Exercise input:
━━━━━━━━━━━━━━━━━━━━━━━━━━━━━━
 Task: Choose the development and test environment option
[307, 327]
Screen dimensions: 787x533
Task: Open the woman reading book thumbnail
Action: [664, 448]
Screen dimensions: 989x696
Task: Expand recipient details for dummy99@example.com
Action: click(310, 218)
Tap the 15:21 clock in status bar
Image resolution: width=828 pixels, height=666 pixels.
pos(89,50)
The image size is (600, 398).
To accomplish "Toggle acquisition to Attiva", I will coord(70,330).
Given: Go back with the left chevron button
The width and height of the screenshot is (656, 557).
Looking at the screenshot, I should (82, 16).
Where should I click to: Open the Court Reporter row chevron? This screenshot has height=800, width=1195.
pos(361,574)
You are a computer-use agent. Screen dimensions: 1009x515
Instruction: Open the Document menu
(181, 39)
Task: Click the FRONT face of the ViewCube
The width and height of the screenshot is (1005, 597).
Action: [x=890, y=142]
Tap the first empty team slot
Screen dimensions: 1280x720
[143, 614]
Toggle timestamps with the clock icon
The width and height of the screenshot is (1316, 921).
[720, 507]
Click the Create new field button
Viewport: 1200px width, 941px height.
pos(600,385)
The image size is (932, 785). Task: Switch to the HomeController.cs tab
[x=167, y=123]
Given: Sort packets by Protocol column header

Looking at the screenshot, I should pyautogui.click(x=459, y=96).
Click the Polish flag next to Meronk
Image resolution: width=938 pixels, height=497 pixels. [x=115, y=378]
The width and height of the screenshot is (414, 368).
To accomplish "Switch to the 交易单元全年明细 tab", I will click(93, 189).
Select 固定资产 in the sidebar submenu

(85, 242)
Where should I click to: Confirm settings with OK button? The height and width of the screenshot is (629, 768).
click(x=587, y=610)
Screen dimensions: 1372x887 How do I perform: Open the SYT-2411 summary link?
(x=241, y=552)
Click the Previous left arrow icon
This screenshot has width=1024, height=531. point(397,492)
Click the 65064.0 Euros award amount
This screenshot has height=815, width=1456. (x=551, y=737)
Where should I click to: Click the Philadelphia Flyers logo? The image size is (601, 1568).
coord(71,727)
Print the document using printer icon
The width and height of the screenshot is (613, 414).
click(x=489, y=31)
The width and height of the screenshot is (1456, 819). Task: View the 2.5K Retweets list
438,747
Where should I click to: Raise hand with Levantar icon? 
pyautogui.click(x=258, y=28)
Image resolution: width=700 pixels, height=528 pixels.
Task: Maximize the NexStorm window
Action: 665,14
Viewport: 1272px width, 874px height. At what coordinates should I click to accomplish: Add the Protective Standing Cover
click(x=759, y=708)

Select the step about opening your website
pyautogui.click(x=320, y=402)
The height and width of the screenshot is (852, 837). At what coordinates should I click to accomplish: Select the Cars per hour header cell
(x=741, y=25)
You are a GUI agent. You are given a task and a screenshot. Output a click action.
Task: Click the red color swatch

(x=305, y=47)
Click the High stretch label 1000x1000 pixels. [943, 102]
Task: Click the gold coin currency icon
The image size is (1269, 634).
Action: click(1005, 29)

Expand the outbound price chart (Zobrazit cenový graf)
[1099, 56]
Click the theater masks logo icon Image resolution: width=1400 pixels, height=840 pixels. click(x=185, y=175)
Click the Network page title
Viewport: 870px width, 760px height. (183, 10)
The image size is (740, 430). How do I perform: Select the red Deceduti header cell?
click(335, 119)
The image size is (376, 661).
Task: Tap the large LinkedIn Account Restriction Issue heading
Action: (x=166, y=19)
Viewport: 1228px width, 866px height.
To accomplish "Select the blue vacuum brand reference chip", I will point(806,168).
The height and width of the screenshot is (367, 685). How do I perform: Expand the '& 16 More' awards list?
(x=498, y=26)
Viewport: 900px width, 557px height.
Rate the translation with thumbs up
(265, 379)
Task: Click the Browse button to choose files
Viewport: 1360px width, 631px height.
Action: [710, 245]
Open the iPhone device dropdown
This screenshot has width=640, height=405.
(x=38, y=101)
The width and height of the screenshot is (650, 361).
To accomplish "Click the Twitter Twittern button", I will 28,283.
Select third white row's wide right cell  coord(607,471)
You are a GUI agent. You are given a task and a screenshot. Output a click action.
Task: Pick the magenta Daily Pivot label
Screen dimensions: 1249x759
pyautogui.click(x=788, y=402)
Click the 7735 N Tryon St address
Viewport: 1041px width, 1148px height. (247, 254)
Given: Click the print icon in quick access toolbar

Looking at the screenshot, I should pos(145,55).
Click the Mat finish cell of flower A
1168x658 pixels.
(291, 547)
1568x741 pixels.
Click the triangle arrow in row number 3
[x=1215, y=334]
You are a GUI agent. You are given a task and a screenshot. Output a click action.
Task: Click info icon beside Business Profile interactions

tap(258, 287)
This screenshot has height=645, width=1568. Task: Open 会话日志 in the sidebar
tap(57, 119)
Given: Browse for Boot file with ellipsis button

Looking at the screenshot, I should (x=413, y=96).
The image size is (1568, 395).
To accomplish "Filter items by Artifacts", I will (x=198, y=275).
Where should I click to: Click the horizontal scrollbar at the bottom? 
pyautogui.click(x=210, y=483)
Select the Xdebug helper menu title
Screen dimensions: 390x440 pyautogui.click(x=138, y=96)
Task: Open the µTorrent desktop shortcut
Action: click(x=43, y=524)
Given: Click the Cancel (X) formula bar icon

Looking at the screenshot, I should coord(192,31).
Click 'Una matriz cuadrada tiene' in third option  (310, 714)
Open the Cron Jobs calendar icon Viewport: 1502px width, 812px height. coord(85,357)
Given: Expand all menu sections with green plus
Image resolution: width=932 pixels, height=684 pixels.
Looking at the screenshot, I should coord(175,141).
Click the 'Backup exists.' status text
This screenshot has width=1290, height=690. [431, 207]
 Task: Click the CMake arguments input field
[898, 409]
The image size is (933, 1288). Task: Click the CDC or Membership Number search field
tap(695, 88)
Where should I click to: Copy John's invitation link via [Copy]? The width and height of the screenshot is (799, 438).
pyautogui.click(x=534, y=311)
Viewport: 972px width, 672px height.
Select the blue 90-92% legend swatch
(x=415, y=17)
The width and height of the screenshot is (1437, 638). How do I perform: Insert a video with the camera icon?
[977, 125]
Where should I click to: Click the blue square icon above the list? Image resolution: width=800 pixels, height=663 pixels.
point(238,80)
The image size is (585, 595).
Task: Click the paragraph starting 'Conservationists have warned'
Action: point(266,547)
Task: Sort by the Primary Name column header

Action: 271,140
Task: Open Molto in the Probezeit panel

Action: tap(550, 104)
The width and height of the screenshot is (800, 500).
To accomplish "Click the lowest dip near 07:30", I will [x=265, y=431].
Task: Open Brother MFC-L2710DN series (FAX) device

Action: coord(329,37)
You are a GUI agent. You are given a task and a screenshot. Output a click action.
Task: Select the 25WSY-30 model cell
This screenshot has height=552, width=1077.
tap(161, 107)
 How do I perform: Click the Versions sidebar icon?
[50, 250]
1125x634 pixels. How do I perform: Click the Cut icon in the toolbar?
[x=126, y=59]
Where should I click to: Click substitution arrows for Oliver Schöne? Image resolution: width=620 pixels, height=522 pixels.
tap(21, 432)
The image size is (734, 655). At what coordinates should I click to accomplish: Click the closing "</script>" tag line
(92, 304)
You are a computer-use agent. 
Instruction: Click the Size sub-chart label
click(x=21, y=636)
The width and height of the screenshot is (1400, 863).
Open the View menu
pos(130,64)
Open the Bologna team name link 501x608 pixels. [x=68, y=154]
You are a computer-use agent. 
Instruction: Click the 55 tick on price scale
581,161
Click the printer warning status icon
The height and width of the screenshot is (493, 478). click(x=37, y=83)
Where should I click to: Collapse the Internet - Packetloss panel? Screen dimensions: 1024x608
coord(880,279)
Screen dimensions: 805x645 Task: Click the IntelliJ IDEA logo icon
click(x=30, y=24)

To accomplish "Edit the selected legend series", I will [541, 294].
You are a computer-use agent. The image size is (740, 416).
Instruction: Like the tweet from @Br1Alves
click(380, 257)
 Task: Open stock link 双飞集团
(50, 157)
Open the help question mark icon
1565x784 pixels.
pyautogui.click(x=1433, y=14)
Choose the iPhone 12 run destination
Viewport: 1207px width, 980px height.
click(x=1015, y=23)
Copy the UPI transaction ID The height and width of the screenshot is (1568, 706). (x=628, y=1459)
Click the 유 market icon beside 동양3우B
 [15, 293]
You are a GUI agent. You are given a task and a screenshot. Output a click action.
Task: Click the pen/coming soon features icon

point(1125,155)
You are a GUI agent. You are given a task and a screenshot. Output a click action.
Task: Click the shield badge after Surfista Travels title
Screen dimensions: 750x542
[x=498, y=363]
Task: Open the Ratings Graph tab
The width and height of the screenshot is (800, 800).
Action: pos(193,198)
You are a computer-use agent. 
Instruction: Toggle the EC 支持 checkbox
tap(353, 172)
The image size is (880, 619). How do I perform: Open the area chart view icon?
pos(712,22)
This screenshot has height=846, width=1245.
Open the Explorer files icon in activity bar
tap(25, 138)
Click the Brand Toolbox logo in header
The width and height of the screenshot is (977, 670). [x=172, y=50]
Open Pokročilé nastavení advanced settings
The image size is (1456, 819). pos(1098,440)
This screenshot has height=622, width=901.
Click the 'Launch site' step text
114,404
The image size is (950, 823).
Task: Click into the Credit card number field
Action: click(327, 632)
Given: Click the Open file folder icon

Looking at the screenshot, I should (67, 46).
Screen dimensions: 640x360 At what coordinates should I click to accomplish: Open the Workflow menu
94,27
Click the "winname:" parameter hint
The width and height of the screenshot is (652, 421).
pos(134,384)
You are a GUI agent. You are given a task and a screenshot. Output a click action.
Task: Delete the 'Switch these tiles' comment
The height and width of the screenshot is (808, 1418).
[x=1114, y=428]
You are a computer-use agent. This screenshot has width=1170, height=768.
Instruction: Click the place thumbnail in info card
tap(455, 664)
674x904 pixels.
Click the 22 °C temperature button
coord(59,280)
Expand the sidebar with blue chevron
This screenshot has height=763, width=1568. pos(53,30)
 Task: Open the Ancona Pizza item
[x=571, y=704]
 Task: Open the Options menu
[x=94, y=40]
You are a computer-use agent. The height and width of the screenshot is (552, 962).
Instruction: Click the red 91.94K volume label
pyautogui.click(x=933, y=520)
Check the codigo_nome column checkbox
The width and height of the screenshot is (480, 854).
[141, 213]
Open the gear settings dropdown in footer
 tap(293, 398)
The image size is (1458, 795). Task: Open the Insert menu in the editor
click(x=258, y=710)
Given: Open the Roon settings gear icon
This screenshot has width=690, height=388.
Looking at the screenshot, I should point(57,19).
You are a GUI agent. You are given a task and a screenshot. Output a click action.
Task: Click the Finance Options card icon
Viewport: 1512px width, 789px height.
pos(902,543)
━━━━━━━━━━━━━━━━━━━━━━━━━━━━━━
Your objective: Look for the string "will" in the entries above. Copy every line that has it.

Answer below:
To accomplish "Toggle acquisition to Attiva", I will coord(70,330).
To accomplish "Switch to the 交易单元全年明细 tab", I will click(93, 189).
To accomplish "Select the blue vacuum brand reference chip", I will point(806,168).
To accomplish "Click the Twitter Twittern button", I will 28,283.
To accomplish "Filter items by Artifacts", I will (x=198, y=275).
To accomplish "Click the lowest dip near 07:30", I will [x=265, y=431].
To accomplish "Edit the selected legend series", I will [541, 294].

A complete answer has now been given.